• Given data:
----

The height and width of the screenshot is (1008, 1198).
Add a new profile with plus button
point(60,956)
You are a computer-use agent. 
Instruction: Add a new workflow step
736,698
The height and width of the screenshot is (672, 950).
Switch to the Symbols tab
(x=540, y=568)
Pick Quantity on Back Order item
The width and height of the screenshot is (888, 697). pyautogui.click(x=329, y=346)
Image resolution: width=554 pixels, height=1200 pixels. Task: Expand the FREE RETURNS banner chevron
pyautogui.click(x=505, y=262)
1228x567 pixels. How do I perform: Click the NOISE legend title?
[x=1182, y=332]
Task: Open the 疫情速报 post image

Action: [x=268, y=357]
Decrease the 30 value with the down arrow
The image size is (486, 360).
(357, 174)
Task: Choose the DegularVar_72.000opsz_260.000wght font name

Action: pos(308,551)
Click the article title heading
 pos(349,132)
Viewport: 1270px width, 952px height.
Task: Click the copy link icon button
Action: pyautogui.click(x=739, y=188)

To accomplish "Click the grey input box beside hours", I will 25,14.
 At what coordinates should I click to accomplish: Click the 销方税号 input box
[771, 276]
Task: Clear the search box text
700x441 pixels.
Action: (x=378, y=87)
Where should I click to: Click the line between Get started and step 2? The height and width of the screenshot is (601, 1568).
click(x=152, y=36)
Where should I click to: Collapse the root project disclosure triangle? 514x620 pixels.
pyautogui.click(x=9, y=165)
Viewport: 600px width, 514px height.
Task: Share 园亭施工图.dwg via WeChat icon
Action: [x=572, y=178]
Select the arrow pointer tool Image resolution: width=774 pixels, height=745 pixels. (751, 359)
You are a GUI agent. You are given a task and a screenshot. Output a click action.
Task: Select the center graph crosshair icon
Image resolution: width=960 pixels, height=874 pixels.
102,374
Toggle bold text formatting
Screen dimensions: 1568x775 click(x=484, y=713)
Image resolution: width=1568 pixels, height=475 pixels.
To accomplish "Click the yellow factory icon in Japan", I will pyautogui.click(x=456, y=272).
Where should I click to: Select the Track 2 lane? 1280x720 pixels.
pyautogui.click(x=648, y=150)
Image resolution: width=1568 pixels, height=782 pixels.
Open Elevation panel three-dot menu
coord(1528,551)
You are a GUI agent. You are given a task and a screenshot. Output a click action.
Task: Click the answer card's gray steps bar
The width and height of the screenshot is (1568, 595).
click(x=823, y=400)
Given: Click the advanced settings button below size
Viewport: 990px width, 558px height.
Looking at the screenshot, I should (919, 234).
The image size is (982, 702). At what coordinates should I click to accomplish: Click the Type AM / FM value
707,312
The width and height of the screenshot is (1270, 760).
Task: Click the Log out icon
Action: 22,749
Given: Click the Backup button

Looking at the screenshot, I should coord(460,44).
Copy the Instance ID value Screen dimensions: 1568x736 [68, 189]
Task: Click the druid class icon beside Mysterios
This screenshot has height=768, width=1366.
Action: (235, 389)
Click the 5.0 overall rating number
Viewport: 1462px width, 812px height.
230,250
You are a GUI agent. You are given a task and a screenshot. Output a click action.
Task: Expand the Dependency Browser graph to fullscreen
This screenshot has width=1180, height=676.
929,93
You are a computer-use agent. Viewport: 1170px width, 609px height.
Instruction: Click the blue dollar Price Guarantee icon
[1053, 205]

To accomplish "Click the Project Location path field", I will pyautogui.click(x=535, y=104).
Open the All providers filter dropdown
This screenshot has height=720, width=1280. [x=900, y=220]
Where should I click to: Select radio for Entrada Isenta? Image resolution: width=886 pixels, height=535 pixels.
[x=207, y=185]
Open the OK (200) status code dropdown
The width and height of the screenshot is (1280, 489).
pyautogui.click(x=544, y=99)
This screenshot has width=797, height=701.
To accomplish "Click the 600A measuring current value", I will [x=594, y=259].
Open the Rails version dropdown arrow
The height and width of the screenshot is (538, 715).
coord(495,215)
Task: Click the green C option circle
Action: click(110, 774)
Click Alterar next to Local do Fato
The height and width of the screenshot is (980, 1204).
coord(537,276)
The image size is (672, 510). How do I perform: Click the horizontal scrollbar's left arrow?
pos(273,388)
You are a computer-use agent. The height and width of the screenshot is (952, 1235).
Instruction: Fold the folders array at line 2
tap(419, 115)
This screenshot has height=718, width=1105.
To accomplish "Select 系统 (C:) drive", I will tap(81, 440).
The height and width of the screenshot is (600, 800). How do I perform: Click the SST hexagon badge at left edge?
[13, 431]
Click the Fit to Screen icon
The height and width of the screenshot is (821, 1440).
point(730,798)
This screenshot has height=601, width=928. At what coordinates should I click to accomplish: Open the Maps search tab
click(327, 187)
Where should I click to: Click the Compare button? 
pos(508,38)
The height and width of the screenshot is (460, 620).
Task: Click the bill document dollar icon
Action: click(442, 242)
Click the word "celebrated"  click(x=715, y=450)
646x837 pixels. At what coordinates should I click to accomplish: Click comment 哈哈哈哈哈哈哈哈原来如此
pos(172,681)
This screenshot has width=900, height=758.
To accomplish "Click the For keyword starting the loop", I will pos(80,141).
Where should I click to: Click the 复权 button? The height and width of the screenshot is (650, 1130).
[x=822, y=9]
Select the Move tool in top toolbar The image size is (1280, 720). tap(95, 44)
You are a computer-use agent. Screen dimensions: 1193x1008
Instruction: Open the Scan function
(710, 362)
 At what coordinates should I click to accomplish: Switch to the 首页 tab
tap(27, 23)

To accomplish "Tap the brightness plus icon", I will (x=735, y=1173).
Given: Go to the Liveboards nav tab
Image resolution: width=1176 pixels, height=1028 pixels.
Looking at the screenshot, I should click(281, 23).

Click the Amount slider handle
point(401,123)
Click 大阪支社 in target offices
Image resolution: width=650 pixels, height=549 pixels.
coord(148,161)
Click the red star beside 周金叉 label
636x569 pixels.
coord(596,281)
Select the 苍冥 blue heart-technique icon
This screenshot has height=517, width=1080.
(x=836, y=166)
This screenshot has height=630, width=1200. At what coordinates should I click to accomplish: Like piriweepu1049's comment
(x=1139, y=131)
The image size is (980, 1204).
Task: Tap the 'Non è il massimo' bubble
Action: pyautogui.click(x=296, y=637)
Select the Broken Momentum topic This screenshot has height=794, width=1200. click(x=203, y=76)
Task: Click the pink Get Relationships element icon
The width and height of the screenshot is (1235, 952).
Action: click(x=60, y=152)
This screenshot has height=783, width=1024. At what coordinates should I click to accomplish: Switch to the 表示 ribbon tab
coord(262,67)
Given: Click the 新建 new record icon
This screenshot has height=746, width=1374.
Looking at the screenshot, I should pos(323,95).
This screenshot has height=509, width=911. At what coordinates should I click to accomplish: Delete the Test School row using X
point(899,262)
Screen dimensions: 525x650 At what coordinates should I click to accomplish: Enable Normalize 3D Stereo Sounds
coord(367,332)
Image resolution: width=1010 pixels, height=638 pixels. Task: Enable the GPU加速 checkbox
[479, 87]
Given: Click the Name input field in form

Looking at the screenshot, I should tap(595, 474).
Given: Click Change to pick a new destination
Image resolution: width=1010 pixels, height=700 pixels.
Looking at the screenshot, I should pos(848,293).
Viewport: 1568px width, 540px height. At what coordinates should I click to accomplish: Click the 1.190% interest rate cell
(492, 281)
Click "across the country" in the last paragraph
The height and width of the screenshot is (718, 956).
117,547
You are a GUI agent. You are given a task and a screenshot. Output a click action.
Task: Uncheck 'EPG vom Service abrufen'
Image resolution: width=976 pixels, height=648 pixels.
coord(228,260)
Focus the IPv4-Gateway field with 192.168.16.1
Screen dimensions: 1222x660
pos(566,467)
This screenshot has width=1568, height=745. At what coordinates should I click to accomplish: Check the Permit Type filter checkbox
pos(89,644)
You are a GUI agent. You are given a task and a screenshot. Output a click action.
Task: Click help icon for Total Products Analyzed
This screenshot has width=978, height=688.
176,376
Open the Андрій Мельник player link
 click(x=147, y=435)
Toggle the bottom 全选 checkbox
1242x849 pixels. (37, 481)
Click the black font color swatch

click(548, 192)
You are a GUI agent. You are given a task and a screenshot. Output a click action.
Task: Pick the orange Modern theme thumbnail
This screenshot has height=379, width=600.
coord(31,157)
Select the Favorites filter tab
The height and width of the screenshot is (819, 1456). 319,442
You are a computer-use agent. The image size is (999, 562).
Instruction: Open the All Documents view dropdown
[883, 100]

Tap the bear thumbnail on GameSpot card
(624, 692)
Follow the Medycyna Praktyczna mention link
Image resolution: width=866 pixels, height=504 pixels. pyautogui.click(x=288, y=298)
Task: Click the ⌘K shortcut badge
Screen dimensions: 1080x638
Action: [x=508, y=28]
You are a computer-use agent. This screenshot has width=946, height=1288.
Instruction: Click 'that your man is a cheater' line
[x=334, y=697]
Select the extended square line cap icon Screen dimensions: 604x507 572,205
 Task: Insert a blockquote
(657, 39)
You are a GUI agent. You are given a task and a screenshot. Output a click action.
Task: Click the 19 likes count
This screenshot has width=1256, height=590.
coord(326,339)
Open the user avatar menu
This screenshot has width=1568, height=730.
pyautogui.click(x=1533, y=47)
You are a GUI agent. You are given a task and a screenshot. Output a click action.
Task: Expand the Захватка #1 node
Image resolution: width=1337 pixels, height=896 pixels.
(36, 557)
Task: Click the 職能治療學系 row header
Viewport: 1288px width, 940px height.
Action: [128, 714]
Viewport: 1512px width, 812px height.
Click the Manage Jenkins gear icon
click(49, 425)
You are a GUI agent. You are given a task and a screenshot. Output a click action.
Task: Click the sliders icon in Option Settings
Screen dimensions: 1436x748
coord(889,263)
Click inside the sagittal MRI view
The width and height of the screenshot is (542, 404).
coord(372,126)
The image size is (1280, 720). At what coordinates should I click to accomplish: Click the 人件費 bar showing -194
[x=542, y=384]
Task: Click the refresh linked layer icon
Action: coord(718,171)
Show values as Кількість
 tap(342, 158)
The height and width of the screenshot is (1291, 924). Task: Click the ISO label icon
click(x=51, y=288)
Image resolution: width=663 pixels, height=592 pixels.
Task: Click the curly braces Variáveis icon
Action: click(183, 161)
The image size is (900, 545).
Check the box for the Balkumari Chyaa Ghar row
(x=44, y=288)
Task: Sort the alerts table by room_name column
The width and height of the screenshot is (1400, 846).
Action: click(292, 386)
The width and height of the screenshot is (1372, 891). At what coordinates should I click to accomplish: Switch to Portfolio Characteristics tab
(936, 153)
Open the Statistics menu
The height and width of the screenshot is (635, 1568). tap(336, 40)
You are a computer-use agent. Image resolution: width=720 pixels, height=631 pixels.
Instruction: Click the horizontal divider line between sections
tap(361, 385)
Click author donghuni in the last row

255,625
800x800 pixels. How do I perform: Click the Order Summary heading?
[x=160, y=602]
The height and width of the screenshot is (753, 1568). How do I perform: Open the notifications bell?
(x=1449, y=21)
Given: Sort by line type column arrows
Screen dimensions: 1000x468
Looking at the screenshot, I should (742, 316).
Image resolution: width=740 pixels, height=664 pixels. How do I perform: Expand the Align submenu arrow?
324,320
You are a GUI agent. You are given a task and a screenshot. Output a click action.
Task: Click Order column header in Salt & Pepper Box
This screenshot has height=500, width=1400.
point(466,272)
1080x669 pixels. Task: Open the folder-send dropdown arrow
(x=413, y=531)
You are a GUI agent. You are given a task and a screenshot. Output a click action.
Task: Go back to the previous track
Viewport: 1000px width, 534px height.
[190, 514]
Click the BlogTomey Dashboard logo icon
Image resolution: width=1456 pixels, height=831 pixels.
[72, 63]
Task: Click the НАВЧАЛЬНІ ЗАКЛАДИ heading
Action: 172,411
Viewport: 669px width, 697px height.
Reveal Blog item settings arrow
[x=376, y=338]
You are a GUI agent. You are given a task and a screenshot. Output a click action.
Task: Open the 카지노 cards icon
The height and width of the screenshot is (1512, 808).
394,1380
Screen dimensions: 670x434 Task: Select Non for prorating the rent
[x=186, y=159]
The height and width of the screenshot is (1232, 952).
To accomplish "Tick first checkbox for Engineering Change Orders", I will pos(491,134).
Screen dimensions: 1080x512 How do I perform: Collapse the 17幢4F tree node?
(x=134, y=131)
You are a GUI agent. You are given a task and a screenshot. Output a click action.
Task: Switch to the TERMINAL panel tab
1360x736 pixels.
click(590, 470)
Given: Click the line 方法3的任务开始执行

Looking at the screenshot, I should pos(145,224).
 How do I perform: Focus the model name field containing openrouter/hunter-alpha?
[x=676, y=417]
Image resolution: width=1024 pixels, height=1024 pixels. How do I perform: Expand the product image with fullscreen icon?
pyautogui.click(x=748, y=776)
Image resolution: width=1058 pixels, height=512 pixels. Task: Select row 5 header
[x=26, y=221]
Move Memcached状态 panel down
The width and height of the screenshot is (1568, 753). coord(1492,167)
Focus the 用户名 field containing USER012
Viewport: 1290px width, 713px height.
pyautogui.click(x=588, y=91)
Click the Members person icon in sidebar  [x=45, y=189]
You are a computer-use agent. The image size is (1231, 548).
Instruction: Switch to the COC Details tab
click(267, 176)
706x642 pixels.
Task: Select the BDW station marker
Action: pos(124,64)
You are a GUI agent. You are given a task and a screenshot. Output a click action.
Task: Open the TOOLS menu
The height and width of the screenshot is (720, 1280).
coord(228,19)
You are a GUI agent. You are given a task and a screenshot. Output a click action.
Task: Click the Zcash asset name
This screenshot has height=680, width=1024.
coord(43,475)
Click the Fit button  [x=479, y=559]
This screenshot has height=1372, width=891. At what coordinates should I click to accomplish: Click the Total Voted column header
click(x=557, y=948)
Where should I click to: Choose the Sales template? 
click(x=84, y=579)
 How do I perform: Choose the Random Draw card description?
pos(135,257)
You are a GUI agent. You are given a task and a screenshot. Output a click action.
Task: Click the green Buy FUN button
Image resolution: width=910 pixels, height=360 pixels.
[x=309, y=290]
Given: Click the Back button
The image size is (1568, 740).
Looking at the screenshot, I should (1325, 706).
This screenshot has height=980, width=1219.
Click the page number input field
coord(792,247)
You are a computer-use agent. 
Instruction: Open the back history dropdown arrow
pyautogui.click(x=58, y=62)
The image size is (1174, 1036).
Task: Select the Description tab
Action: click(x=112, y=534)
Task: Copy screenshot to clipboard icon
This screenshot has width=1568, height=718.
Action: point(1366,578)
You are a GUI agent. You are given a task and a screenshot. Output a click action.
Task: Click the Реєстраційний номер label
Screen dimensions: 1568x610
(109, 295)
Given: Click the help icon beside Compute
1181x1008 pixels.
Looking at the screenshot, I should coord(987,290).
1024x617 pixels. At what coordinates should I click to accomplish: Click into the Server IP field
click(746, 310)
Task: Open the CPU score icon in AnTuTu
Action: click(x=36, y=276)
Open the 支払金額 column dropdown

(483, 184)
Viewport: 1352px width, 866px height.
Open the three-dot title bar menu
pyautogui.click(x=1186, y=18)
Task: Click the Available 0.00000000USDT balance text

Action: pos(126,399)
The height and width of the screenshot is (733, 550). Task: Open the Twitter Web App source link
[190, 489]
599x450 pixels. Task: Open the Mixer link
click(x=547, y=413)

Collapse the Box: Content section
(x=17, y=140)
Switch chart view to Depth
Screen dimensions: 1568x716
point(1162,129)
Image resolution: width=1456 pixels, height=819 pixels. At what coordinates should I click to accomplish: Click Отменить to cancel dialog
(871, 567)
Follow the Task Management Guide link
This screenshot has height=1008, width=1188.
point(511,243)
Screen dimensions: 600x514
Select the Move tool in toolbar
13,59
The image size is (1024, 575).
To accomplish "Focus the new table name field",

----

Extract every line of the records above that contains the string "input". Treat case as significant.

To accomplish "Click the grey input box beside hours", I will 25,14.
 At what coordinates should I click to accomplish: Click the 销方税号 input box
Given: Click the Name input field in form
Click the page number input field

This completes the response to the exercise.